Since the beginning of time, children have been under attack. The human heart is desperately wicked, and, for reasons that I’ll never fully understand, children are often the undeserving victims of that wickedness. The tragic story of world history contains reprehensible acts of child sacrifice, sexual exploitation, holocausts, neglect, and abuse. Countless victims have been eliminated or deeply wounded before they ever had a fighting chance.
We like to tell ourselves we live in an enlightened age. We’re proud of the fact that we’ve left barbarism and brutality behind. Undoubtedly, there’s been progress in many areas. In our own nation, for example, we rightly celebrate the progress of eliminating slavery and securing equal rights for all races and all citizens.

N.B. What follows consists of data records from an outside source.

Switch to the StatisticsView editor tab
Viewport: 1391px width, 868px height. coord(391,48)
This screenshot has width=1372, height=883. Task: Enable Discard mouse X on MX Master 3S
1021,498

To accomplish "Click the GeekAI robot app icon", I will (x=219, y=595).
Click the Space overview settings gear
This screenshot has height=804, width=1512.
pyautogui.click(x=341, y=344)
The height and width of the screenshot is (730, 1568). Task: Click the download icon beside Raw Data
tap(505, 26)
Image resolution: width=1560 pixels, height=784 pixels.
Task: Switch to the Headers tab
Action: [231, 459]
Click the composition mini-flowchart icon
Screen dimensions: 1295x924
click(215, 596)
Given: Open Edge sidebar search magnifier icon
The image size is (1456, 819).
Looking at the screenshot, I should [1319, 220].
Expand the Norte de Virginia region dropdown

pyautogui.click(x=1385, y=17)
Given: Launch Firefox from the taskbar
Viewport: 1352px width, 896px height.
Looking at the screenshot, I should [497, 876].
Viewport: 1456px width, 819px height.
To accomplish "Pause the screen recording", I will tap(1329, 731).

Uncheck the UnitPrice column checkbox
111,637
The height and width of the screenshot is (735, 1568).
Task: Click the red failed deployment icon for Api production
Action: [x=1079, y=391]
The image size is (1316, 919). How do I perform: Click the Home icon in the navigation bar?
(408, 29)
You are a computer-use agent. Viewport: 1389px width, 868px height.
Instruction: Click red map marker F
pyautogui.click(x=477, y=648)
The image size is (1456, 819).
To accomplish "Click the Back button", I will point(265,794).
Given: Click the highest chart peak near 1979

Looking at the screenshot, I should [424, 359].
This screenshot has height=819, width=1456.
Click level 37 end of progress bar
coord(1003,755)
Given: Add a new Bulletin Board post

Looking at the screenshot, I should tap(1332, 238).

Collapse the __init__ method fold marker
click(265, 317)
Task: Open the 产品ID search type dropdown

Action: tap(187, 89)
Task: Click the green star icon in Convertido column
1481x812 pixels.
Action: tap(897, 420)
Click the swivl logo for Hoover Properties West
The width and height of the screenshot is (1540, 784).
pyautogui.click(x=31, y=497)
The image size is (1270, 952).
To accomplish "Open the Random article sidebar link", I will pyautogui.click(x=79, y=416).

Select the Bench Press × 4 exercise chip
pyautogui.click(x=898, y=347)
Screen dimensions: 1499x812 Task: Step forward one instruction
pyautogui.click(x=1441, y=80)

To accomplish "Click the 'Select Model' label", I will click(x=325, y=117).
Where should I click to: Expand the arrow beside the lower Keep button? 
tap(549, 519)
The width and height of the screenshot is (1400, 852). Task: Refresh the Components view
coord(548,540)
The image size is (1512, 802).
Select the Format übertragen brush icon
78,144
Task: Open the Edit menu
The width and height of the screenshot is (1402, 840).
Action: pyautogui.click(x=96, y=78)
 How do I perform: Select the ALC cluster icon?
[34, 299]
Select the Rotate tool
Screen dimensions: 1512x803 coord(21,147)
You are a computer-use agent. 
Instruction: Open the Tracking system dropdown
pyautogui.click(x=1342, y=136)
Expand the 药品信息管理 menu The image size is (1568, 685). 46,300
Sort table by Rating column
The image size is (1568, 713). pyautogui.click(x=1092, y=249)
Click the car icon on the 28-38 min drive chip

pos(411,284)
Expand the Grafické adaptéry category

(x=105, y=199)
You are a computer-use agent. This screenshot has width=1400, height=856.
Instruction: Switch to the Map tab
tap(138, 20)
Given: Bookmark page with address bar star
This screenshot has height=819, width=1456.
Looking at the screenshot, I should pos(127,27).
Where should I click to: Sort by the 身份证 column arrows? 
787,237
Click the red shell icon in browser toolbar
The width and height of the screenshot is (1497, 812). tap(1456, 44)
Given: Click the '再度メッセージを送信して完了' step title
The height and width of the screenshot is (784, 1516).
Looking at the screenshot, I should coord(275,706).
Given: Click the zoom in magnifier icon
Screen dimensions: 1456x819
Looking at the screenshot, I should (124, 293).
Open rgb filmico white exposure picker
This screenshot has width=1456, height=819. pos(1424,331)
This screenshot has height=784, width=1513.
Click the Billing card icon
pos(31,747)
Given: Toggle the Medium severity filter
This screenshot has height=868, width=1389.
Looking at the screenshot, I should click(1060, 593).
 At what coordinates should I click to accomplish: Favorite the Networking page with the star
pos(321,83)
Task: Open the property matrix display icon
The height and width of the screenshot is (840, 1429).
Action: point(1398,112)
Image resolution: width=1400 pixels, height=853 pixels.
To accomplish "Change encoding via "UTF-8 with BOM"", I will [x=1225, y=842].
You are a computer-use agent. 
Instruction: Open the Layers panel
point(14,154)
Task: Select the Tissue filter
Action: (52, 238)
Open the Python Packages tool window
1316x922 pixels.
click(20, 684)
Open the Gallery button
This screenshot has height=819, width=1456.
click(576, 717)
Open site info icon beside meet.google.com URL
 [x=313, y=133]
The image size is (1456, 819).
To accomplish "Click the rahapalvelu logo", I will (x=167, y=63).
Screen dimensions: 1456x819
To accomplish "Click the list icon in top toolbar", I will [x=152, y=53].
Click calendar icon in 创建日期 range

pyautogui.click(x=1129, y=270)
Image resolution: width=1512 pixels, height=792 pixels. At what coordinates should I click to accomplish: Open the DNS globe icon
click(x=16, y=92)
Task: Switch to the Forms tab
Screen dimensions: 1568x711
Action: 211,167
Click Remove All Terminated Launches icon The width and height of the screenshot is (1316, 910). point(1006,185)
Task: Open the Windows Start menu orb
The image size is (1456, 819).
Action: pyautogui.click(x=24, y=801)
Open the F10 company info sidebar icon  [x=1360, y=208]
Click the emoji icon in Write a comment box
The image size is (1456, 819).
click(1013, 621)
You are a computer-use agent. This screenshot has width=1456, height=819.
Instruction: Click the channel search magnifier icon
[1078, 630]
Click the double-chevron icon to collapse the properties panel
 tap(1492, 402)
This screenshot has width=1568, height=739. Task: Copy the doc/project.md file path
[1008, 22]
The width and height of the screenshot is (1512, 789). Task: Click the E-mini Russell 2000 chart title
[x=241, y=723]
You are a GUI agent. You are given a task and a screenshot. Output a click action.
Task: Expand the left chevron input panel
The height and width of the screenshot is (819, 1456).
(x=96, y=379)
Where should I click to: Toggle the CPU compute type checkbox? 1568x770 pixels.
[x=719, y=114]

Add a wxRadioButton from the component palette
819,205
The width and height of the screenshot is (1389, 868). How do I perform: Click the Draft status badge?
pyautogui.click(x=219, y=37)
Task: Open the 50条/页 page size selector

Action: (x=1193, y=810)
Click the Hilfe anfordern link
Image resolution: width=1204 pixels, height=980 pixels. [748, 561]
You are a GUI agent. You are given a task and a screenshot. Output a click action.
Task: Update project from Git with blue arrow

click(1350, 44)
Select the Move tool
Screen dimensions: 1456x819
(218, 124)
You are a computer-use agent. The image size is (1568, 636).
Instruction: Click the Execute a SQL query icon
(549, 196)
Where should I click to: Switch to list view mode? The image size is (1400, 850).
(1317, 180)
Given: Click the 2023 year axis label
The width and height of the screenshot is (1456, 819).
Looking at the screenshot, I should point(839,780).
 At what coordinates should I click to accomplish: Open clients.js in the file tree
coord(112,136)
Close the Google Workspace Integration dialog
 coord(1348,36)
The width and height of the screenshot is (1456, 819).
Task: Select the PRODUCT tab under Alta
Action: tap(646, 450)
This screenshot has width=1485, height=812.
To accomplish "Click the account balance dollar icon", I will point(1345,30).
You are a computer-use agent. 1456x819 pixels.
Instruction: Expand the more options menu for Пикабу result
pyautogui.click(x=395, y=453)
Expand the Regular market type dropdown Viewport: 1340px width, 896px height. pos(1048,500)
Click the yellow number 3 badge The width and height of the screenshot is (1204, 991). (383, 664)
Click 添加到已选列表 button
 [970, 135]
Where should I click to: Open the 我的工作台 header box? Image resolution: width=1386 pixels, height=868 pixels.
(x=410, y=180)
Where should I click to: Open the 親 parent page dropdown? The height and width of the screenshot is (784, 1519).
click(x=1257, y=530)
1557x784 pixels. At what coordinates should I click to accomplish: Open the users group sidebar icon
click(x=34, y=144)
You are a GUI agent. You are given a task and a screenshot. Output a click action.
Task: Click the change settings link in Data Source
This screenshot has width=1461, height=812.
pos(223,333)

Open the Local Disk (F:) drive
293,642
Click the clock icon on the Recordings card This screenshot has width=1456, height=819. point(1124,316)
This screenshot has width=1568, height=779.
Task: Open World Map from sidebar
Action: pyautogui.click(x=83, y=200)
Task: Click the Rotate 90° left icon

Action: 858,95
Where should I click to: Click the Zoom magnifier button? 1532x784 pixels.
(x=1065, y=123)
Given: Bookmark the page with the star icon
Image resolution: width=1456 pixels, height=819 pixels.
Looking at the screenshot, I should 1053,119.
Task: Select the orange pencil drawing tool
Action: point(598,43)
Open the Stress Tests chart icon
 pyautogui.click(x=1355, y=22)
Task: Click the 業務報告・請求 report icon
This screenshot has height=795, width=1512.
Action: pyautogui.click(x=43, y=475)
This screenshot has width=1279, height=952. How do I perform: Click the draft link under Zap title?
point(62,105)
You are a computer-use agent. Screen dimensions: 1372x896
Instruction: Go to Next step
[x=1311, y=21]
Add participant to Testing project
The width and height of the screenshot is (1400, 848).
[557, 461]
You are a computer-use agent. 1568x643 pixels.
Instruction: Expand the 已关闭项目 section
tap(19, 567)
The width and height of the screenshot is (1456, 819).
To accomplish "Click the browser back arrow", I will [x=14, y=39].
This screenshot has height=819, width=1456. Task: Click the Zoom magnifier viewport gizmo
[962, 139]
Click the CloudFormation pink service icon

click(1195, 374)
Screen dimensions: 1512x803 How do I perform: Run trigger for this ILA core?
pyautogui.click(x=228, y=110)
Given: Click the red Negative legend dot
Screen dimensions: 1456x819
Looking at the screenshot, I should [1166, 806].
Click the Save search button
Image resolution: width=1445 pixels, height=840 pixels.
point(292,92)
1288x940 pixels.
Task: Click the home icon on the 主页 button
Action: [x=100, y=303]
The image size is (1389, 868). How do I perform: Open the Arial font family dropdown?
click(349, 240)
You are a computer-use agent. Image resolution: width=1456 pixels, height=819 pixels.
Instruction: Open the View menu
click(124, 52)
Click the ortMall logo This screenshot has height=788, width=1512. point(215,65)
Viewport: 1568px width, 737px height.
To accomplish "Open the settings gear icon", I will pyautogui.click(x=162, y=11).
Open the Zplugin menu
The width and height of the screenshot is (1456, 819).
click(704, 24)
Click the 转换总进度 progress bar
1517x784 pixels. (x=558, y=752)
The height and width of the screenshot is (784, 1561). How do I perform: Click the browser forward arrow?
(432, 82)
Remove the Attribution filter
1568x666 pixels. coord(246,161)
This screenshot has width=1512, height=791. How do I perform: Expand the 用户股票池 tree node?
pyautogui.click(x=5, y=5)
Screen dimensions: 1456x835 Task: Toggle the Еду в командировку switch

But hatred and violence toward children persists, even if we’ve learned to sanitize it with medical terminology. We don’t call it “child sacrifice,” and we don’t do it out in the open on an altar to a god. But what other label better fits the practice of abortion? When pregnancies are terminated, children are being sacrificed on an altar to an unnamed god that goes by several monikers: freedom, convenience, rights. These beautiful image-of-God-bearers deserve their fate, we reason, for no other reason than being unwanted. They have committed the unspeakable crime of merely existing inside the unwelcomed birth chamber of their mothers. They’ve gotten in the way of good ol’ American hopes and dreams. We haven’t advanced as far as we like to imagine.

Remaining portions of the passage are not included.